I can't believe its been 20 years since Tony Kushner's Angels in America first premiered. Remember (or maybe you don't, youthful blog reader) when Ronald Reagan was the worst thing that ever happened to us?
For the uninitiated, Angels, which was born at San Francisco's Eureka Theater in 1991, evokes an America in which we are poised on the precipice of apocalyptic doom. Kushner's vision of a morally bankrupt America is one in which the climate of the Reagan years is both the natural legacy of Joe McCarthy and Roy Cohn as well as the virulent seed of the modern-day plague -- AIDS and its metaphors.
Years back, Kushner told a Berkeley crowd (in an absurdly modest statement), that he attributed some of the success of Angels in America to timing. He noted that the Pulitzer- and Tony-winning play arrived on Broadway at the beginning of "Clinton's 15 minutes. It's a Reagan-hating play and that's one of the things I like about it," he said.
So, when Brad Rosenstein interviewed Kushner at the Herbst theater last weekend, I was hoping to hear what Kushner thought of Angels in Obama's 15 minutes. How does Kushner think his play fares in the yet more cataclysmic, even more morally bankrupt 2010?

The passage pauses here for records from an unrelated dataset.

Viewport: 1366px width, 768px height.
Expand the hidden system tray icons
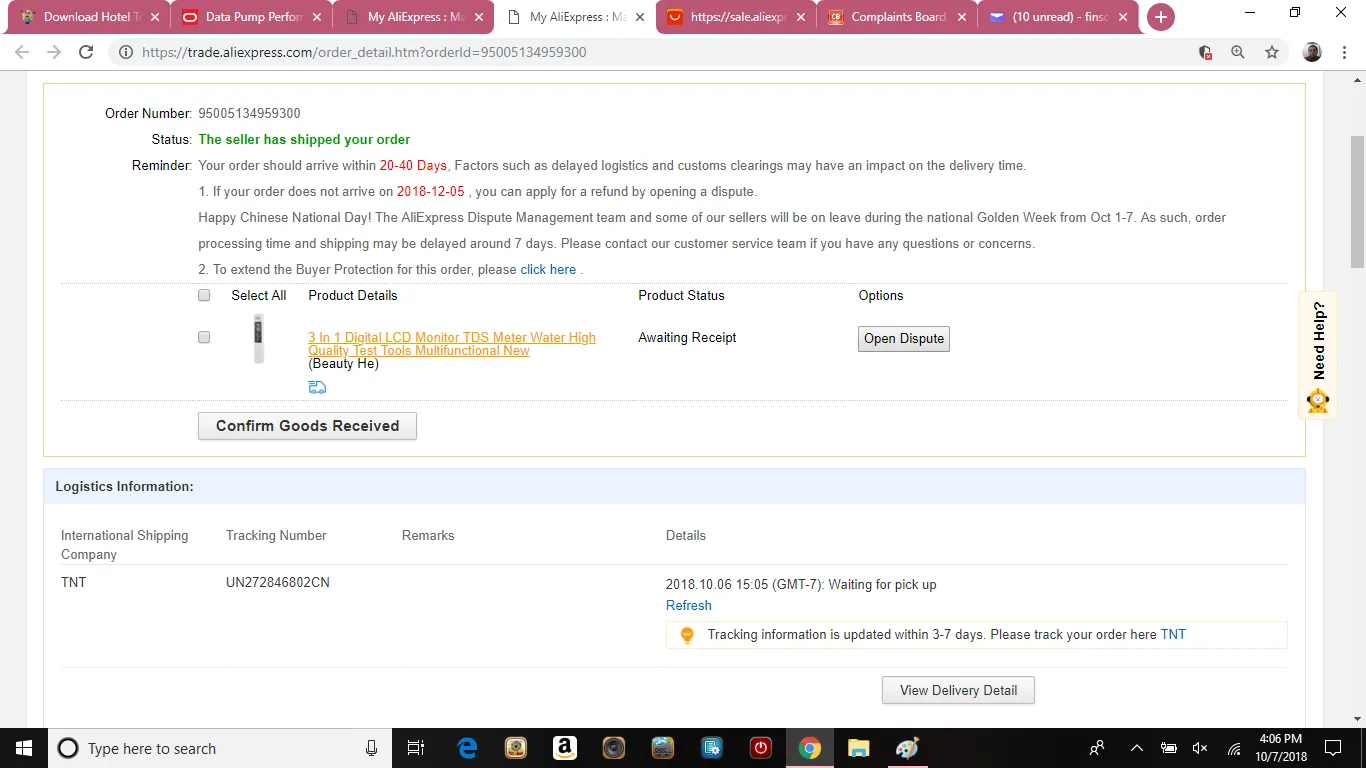coord(1136,748)
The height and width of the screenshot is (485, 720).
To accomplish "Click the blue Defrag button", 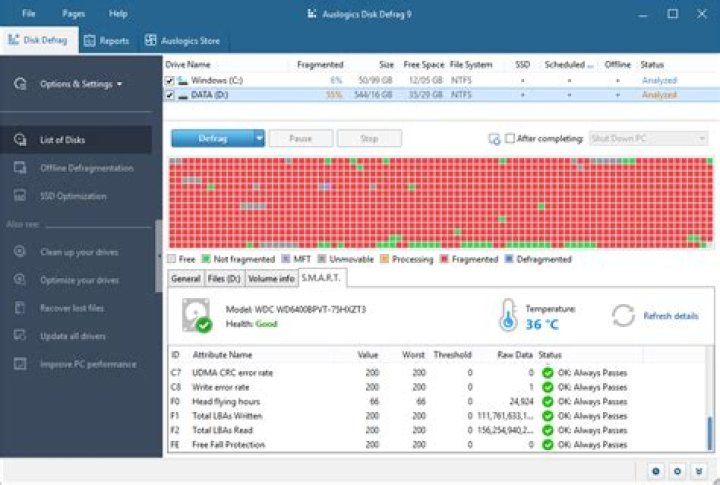I will pos(213,138).
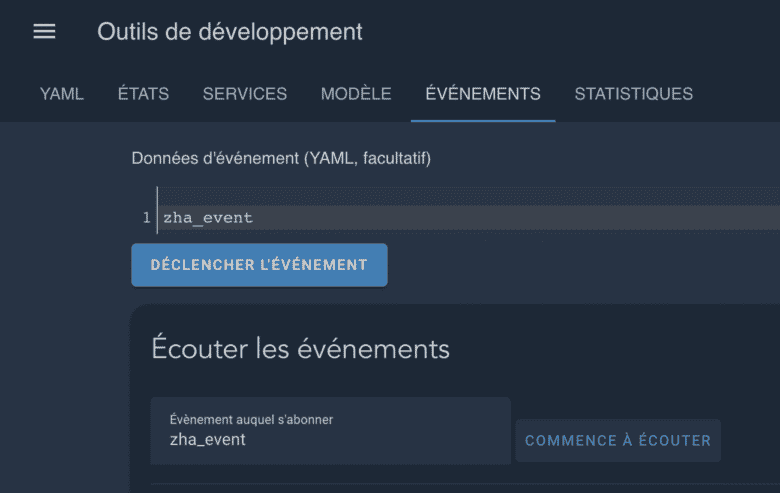Click line number 1 in editor gutter
780x493 pixels.
point(146,218)
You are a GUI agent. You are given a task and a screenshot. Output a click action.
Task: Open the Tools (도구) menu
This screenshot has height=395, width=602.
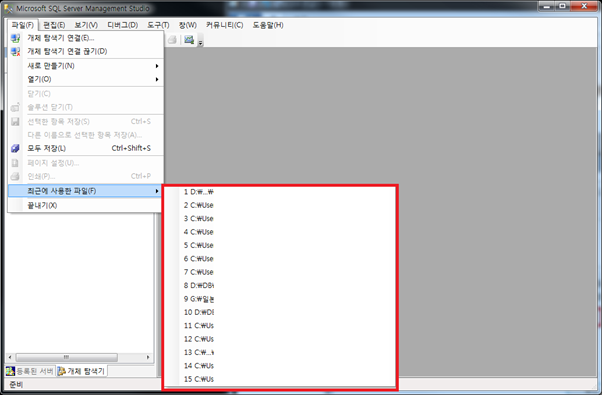point(158,25)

But as the curator of the Museum of Performance & Design, Rosensten had other matters at hand. His interview marked the opening of the museum's exhibit, More Life! "Angels in America" at Twenty. And so, he and Kushner talked stage design -- how did different performances manage the angel wing mechanics, make a book burst into flames, a feather fall straight down.